TEXT SEGMENT below:

It’s a full dose of scepticism, based on science. Whether you believe there are aliens visiting us, aliens too far away to visit, or that we are alone in the universe… it’s worth an hour and a half of your time to watch this documentary.

Superconductors and aliens

What a crazy bit of news out the last couple days! Ambient temperature and pressure superconductors could change the world and so too could the admission that we are not alone in the universe. Both of these are things that deserve scrutiny and further evidence. That said, what an exciting time to be alive.

Room temperature superconductivity has been a physics Nobel Prize waiting to happen. So much of the energy we use is lost in transmission. Furthermore, this invention will make nuclear fusion containable, without significant cost and dangers of a breach because superconductors used for plasma containment won’t need to sustain unbelievably cold temperatures next to an extremely hot process. In other words, energy is about to get a lot easier to produce and share.

As for aliens, I think there is enough evidence to say that there are flying vehicles that do things human-made vehicles can’t. Whether aliens are in these vehicles or if they are run remotely (they pull some high g-force moves that would destroy a human), they are definitely not human made. So what are they, and who/what made them?

I’m mixing my enthusiasm with a dose of scepticism, but unlike most other news stories, these are two I’m going to be watching!

Not a question of first or rare or distant

When thinking about whether we are alone in the universe or not, it seems to me that it isn’t a question of whether we (intelligent life) are rare? Or are we first/early compared to other intelligent life? Or are we simply too far away? But rather a question of enduring. Are intelligent civilizations enduring enough to travel beyond their solar system or galaxy?

The Fermi paradox is the discrepancy between the lack of conclusive evidence of advanced extraterrestrial life and the apparently high likelihood of its existence. Scientists today are looking for life in our very own solar system. It’s possible, in our vast universe, that our quest for life beyond earth may be as close as Saturn’s moon, Enceladus. It would probably b\e microbes, too small to see without a microscope, but that would still suggest that life is way more abundant than even most scientists would have imagined just a few years ago.

But I’m more a believer that the reason we don’t see alien life is for two reasons, the first being distance. Quite simply, even the nearest galaxy to our Milky way is astronomically far away.  “The closest known galaxy to us is the Canis Major Dwarf Galaxy, at 236,000,000,000,000,000 km (25,000 light years) from the Sun. The Sagittarius Dwarf Elliptical Galaxy is the next closest , at 662,000,000,000,000,000 km (70,000 light years) from the Sun.” If intelligent life started sending messages to us from the Canis Major Dwarf Galaxy 10,000 years ago, it would still take 15,000 years to reach us if they could do the unlikely task of sending that message at the speed of light… and the crazy thing is, why would they send a message our way? 10,000 years ago there was no evidence coming from earth that we are a worthy planet to send a message to!

And the second reason we don’t see any intelligent life ‘out there’ in the universe is The Great Filter. Either it is extremely rare and difficult to get beyond simple, unintelligent multicellular life, or civilizations themselves getting to multi solar system travel capabilities are extremely rare. This second point is my belief. Civilizations are not enduring enough. It took Homo sapiens 300,000 years to become a scientifically intelligent life form that attempted to leave our planet and explore our solar system. During this time, we’ve been brutal to each other. We’ve created weapons of mass destruction and quite literally drawn lines in the sand to keep us separate from our brothers and sisters.

End of TEXT SEGMENT.

### [WHAT YOU ARE ASKED TO DO]
Repeat everything in the post on aliens from "But I’m more" down to "a message to!", word for word.

STUDY MATERIAL below:

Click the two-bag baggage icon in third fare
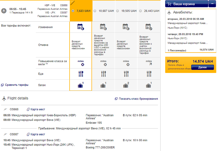Image resolution: width=217 pixels, height=151 pixels. click(126, 85)
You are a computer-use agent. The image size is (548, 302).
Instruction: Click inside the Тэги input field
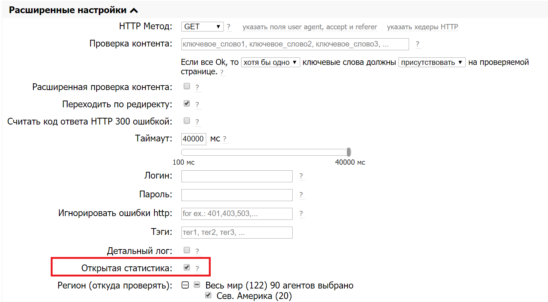[237, 232]
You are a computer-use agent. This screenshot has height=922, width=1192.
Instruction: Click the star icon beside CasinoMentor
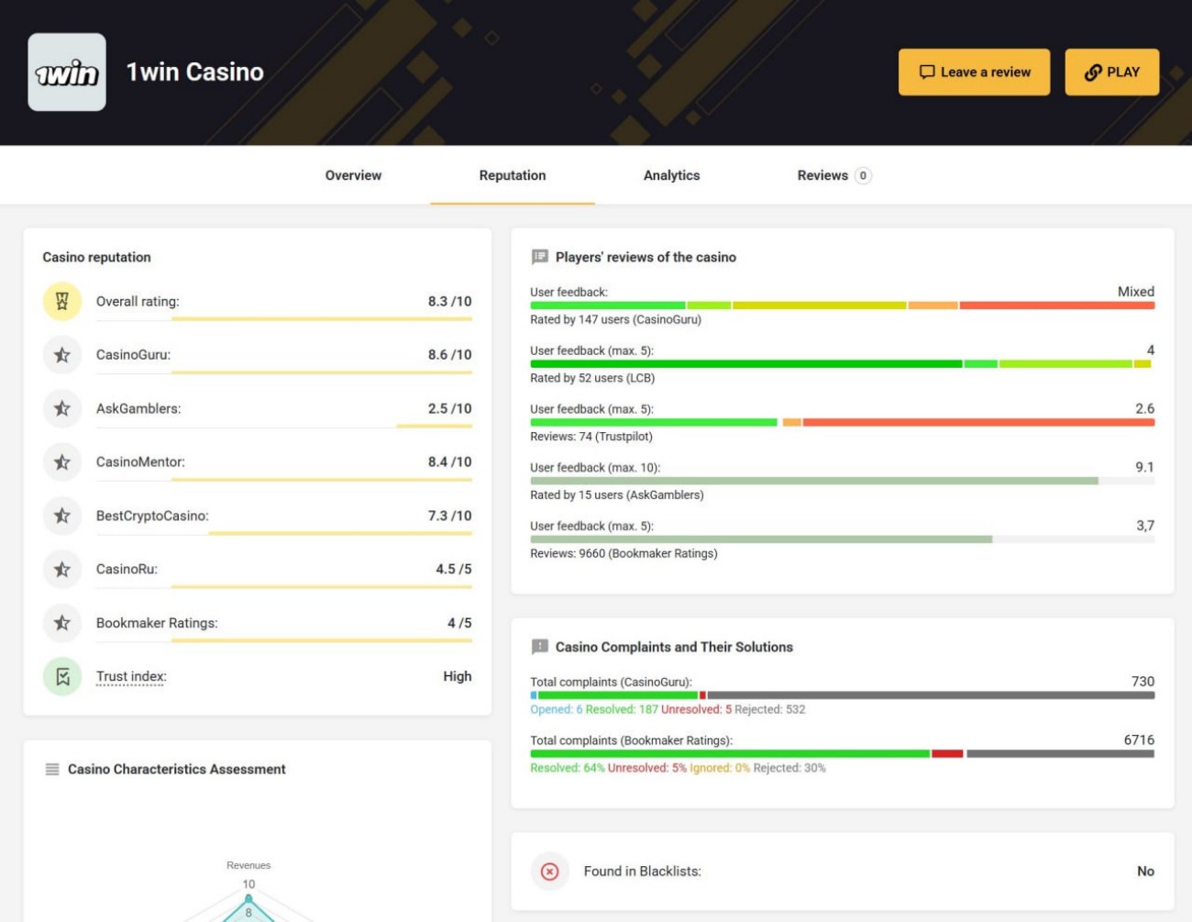tap(62, 462)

End of STUDY MATERIAL.

### [TASK OUTPUT]
But I’m more a believer that the reason we don’t see alien life is for two reasons, the first being distance. Quite simply, even the nearest galaxy to our Milky way is astronomically far away.  “The closest known galaxy to us is the Canis Major Dwarf Galaxy, at 236,000,000,000,000,000 km (25,000 light years) from the Sun. The Sagittarius Dwarf Elliptical Galaxy is the next closest , at 662,000,000,000,000,000 km (70,000 light years) from the Sun.” If intelligent life started sending messages to us from the Canis Major Dwarf Galaxy 10,000 years ago, it would still take 15,000 years to reach us if they could do the unlikely task of sending that message at the speed of light… and the crazy thing is, why would they send a message our way? 10,000 years ago there was no evidence coming from earth that we are a worthy planet to send a message to!